REQUIREMENTS> Please copy out everything in the records below from the line containing "is (802, 1512)." down to the line containing "center [1326, 788].", both lines included, word for word and nothing else.

......

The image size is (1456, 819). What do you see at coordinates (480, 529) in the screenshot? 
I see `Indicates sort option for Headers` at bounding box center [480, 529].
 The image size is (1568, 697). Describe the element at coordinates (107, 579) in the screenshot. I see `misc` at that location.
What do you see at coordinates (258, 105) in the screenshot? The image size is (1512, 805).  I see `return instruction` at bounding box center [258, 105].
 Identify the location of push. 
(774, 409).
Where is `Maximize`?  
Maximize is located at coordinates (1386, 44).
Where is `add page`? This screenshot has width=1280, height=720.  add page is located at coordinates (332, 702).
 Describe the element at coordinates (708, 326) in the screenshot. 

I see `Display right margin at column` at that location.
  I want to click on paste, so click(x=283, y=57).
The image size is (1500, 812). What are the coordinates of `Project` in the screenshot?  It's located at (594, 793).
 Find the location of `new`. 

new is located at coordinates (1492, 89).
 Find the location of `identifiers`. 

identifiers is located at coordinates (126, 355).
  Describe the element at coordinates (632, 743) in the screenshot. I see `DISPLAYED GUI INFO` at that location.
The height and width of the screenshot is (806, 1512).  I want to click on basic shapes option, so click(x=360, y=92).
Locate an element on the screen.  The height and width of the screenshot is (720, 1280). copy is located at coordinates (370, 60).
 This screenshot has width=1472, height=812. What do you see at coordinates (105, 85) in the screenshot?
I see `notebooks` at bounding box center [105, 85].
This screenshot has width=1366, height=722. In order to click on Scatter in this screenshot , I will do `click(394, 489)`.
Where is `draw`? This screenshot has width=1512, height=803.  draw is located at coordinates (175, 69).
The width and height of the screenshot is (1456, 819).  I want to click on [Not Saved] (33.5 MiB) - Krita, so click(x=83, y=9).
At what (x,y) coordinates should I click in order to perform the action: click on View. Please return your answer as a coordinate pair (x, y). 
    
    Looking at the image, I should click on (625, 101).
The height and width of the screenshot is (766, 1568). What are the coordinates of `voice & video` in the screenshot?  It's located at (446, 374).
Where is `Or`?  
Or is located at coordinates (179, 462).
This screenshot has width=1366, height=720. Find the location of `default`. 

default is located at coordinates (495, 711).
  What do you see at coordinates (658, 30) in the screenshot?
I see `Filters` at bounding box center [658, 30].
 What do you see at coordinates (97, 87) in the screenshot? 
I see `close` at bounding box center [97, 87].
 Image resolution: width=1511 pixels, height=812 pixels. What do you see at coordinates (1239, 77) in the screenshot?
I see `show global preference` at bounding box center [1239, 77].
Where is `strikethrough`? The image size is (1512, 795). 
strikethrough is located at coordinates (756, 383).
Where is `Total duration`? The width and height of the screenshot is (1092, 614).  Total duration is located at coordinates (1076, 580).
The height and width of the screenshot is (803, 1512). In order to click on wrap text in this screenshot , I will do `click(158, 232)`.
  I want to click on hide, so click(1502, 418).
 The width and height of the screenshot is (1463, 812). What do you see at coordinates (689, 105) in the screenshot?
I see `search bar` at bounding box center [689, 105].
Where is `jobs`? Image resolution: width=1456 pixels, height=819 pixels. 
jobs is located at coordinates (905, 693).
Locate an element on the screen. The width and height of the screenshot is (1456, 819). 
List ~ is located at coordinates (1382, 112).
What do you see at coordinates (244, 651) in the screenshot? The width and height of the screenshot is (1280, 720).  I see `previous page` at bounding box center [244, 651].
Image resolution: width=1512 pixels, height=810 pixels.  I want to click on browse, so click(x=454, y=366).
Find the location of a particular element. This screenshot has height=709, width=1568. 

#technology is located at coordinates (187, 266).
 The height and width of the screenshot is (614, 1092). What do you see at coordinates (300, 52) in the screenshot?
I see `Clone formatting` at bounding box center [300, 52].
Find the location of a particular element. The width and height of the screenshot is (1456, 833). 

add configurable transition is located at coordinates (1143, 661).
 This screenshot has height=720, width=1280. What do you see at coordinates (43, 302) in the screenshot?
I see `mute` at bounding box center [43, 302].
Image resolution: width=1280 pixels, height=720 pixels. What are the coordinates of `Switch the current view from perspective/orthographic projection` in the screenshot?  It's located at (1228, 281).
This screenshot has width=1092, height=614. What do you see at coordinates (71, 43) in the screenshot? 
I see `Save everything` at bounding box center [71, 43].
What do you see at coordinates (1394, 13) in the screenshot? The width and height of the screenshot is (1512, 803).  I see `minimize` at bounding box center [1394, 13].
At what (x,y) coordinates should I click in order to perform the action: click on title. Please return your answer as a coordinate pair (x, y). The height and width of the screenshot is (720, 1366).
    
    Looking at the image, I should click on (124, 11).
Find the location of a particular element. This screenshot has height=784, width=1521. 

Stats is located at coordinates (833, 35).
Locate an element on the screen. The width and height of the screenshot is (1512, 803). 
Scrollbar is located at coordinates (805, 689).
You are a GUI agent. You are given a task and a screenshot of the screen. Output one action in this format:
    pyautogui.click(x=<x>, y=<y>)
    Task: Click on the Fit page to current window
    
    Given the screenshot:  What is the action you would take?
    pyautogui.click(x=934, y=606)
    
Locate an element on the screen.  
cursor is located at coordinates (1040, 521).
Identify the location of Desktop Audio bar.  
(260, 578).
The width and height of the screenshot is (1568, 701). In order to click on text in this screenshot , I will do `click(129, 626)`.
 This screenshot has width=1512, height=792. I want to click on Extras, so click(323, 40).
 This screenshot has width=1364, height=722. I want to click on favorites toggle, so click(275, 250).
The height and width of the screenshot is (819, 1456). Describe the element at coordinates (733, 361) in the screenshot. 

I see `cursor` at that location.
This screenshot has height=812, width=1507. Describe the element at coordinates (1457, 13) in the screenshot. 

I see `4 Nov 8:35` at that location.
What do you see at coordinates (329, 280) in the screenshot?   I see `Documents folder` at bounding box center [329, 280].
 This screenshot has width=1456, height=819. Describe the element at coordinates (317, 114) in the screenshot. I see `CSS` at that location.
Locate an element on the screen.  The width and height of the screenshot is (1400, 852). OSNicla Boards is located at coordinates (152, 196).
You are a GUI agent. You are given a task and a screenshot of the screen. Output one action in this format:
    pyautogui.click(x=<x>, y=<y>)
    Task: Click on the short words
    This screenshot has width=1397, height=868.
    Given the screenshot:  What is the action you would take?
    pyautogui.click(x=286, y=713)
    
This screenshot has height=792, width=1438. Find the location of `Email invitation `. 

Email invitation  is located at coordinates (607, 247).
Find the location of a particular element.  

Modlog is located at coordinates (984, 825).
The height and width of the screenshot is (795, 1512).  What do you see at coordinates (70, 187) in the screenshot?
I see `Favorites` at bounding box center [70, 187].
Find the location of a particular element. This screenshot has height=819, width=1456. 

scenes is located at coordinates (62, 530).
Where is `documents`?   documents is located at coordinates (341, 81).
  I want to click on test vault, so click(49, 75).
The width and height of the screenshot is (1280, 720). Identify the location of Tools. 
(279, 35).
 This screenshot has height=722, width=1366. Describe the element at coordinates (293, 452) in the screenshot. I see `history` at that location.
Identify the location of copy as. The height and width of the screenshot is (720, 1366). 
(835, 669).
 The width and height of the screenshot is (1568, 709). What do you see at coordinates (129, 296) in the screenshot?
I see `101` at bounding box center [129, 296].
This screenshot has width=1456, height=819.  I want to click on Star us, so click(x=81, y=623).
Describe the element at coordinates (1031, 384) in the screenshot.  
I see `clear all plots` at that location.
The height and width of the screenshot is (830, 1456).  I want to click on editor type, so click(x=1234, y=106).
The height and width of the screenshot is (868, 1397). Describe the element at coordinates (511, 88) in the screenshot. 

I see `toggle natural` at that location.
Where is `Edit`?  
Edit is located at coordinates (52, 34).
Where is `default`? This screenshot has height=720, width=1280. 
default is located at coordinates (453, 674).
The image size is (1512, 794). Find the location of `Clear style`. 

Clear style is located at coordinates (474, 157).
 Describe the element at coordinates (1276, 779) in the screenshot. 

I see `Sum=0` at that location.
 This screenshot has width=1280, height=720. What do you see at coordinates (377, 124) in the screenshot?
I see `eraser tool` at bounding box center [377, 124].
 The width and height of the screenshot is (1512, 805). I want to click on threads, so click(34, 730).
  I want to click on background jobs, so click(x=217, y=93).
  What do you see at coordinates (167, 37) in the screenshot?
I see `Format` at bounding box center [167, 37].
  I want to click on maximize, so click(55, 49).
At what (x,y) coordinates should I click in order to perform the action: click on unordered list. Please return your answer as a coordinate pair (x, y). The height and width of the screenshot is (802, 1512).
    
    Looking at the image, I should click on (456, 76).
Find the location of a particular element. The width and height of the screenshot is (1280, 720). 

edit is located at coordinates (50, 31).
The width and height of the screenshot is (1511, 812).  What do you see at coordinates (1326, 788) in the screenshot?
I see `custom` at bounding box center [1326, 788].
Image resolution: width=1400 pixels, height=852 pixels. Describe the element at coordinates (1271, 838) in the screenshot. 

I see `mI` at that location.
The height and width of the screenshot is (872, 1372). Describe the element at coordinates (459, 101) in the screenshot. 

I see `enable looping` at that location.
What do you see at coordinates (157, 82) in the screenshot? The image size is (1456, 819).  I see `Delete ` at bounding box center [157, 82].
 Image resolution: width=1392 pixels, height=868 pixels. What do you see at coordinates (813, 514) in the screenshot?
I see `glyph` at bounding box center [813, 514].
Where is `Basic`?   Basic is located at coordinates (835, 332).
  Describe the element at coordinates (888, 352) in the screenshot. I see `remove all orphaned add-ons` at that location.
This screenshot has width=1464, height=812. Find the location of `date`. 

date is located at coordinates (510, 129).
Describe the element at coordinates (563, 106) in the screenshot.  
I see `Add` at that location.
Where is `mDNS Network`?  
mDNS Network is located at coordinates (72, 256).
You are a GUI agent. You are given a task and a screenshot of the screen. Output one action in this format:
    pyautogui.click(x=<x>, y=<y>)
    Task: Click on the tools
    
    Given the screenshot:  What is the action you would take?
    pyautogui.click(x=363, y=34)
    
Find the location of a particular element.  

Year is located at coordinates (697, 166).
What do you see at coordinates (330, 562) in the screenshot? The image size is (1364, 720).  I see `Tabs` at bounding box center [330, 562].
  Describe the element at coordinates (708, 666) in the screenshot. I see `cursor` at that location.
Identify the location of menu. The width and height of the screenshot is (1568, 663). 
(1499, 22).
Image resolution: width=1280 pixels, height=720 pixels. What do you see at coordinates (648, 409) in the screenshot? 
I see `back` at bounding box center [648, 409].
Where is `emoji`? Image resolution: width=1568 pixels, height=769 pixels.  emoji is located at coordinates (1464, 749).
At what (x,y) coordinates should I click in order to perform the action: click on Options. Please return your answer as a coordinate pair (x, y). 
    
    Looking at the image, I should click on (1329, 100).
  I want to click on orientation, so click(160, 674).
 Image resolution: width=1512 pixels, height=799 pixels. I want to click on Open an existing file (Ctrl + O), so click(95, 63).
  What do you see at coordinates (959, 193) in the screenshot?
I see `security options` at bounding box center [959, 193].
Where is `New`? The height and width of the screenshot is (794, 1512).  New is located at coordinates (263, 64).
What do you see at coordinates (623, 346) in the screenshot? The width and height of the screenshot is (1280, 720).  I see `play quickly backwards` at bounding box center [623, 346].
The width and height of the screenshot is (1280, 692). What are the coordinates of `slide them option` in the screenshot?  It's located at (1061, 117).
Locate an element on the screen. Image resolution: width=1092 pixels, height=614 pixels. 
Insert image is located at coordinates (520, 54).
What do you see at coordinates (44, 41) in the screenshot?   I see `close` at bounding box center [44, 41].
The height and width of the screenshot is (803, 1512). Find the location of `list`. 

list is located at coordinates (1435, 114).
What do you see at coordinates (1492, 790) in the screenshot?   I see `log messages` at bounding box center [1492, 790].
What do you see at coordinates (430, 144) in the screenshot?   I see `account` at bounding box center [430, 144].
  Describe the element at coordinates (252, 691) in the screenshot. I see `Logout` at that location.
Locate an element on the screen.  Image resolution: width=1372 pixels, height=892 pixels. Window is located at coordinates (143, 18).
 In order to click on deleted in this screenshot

......

TASK RESPONSE>
At what (x,y) coordinates should I click in order to perform the action: click on unordered list. Please return your answer as a coordinate pair (x, y). The height and width of the screenshot is (802, 1512).
    
    Looking at the image, I should click on (456, 76).
Find the location of a particular element. The width and height of the screenshot is (1280, 720). 

edit is located at coordinates (50, 31).
The width and height of the screenshot is (1511, 812).  What do you see at coordinates (1326, 788) in the screenshot?
I see `custom` at bounding box center [1326, 788].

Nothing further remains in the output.